Fatigue is probably the most intriguing symptom affecting patients with chronic cholestatic disorders (28). However, there is still a controversy about specificity of fatigue in PSC. It did not seem to be a specific complaint of PSC in Benito de Vale et al. study (26), but Al-Harthy et al. found that fatigue was an important, but under reported symptom for patients with PSC, particularly in female patients (11). IBD presence was also associated with more severe fatigue in PSC patients in Al-Rifai et al. study on 138 participants (29). However, the result of our recent study might indicate silent bone complication as a cause of this symptom.

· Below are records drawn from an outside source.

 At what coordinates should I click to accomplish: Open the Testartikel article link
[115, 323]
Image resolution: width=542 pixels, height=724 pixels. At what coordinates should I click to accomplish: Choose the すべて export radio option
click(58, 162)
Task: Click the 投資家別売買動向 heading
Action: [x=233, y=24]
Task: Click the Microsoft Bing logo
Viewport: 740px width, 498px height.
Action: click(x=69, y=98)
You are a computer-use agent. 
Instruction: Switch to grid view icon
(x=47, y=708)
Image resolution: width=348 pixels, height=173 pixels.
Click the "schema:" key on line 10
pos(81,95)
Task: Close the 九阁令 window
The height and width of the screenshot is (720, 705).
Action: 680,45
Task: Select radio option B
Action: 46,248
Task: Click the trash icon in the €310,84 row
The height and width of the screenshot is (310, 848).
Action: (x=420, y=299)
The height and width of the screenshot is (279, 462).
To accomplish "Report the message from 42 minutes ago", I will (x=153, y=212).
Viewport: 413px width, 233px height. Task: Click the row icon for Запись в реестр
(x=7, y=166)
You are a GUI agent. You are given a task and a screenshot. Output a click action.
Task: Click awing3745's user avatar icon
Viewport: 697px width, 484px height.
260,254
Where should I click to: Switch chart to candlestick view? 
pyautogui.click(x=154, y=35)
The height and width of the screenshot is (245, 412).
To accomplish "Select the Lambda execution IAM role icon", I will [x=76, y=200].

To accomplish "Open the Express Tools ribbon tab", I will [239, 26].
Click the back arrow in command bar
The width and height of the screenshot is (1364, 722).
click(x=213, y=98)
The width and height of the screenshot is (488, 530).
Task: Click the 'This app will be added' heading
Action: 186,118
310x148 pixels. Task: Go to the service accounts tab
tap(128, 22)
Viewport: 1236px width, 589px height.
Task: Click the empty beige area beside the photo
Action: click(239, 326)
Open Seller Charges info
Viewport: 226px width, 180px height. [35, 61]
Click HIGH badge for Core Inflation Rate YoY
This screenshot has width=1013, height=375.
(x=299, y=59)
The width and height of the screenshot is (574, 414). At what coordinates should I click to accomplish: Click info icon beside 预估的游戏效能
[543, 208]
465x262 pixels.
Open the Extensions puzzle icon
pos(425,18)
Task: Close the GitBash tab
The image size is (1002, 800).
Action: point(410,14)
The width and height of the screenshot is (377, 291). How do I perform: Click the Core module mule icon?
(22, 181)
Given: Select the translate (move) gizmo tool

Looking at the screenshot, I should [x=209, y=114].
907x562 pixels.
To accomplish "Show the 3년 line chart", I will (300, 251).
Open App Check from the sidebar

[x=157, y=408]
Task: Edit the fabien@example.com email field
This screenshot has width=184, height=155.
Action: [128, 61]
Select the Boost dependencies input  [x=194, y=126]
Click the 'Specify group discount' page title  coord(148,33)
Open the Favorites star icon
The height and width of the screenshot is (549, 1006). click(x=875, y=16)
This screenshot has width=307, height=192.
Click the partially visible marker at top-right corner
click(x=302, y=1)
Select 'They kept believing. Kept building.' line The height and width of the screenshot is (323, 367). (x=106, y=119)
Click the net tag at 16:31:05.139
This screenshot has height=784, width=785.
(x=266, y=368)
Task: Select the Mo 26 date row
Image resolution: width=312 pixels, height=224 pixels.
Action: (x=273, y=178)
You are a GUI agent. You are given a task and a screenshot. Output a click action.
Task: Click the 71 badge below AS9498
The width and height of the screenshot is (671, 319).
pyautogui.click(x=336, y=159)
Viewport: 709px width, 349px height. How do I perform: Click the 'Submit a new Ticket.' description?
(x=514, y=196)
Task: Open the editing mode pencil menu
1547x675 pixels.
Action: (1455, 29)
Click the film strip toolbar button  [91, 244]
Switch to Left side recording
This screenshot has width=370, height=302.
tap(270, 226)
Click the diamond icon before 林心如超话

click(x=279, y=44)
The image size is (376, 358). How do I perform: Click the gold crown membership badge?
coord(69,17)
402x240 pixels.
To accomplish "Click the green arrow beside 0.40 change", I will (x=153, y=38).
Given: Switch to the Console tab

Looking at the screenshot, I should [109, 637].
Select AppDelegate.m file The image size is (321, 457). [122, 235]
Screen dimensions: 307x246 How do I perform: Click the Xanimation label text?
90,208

There were certain limitations of our study. The main limitation is its cross-sectional design. Hence, the associations presented between independent factors and outcome variables do not necessarily represent causal relationships. Second, we studied a relatively modest sample of males and females from a single tertiary center, subjected to referral and selection bias. The small sample size limited the power to examine weaker associations. Additionally, males have higher bone mass than females, especially postmenopausal females. To reduce any potential bias associated with gender-specific BMD values, we did not include women after menopause and BMD was expressed in gender-specific z-scores and t-scores. Thirdly, we did not evaluate vertebral fractures by imaging techniques. Vertebral fractures are the most common form of osteoporotic fractures (30) and largely undiagnosed (31). Moreover, vertebral fractures, common among corticosteroid users, are frequently asymptomatic or poorly symptomatic, but they substantially affect quality of life (32). Thus, we cannot exclude that undiagnosed vertebral fractures might influence HRQoL outcomes in our patients.

In conclusion, in young and middle-aged subjects with PSC lasting for approximately three years, we found a high rate of fragility, non-vertebral fractures and moderately lower BMD in the lumbar spine and hip. Fragility fractures have an impact on physical and mental aspects of HRQoL, as assessed by both generic and disease-specific questionnaires.